---- Quoted text

The issue is one of judgment versus opinion. All too often it seems that those who do not see things as they would are perceived to not only disagree but to be wrong or, even worse, criminal. Groups are created and bad behavior assigned to everyone in the group.
Here, the use of polemic implies a negative yet the entire post fits the definition of the word. The choice of people to label with polemicists as an epithet is indicative of significant ignorance of the actual behavior of those people. Seldom do you see the health blogs engage in polemics such as in Dr. Schwab’s own entry and the commentators he cites, while definitely engaging in polemic discourse, do not engage in the sort of dishonesty and detachment from reality he illustrates.

--------
---- Dataset excerpts

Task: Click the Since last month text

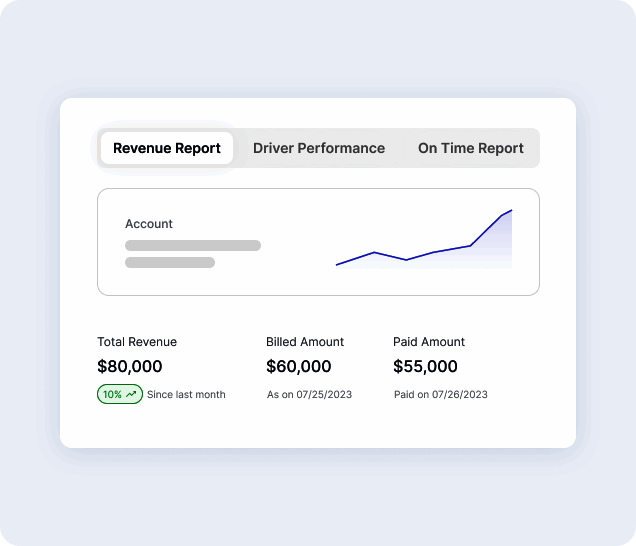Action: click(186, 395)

--------
---- Dataset excerpts

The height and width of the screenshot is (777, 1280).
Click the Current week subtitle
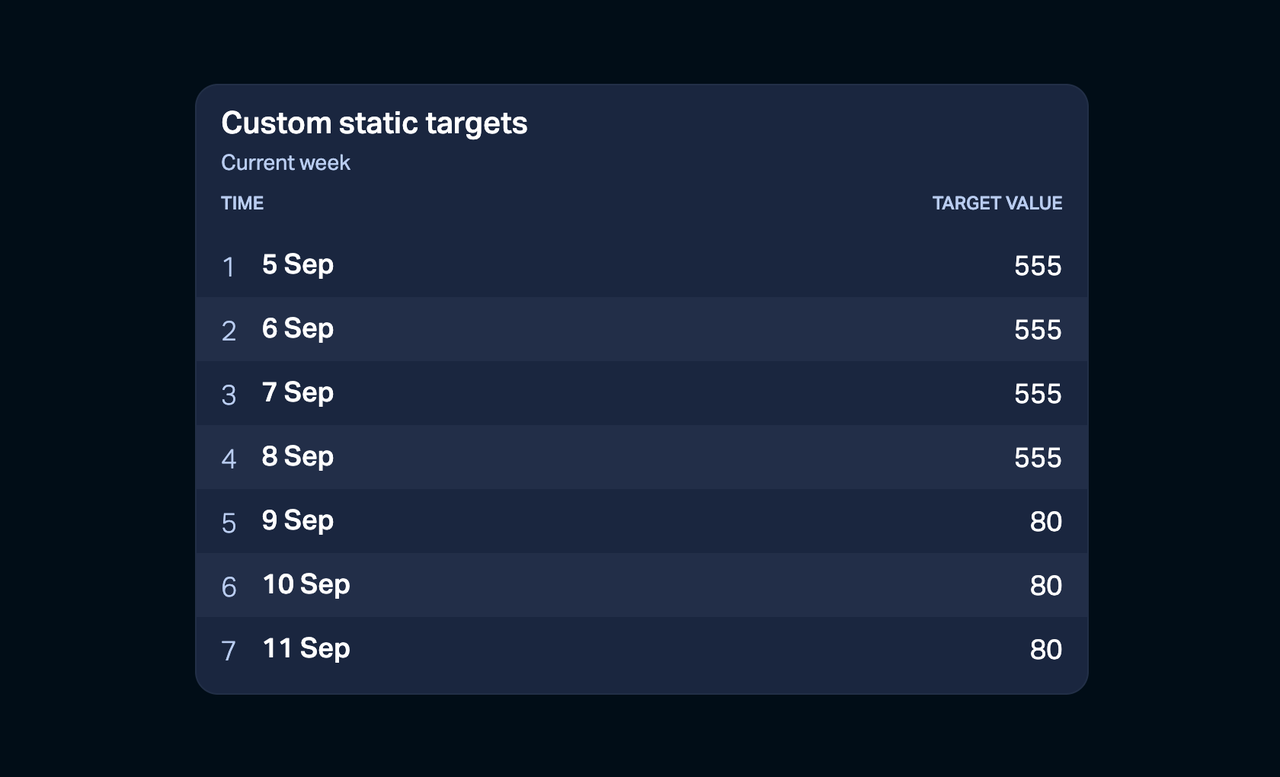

--------

• _What to do_
a. Answer each question from the passage on polemics.
(i) What is the issue one of, according to its opening sentence?
(ii) Once groups are created, what is assigned to everyone in the group?
(iii) Whose own entry is given as an example of engaging in polemics?
b. List every distinct word form in the passage on polemics that begins with "polem".
c. Write a continuation of the passage on polemics, starting right after its final sentence.

• _Answers provided_
a.
(i) Judgment versus opinion.
(ii) Bad behavior.
(iii) Dr. Schwab's.

b. polemic, polemicists, polemics

c.
Dr. Schwab sees hatred but does not illustrate what he sees as such. His perception of the prosecution of “liberals” does not fit any rational observation and, as such, indicates that his own perceptions may be suffering some bias from his feelings about things. If there is any hatred to be seen, look no farther than his comments about the President. The pulling in of prognostication about history is quite indicative that emotion is at work and not rational thinking.
What you have here is not a “I disagree” but rather the expression of disagreement as a judgment. This is a confrontational approach that indicates a closed mind driven by emotion. It is an approach that does not indicate a high level of intellectual integrity.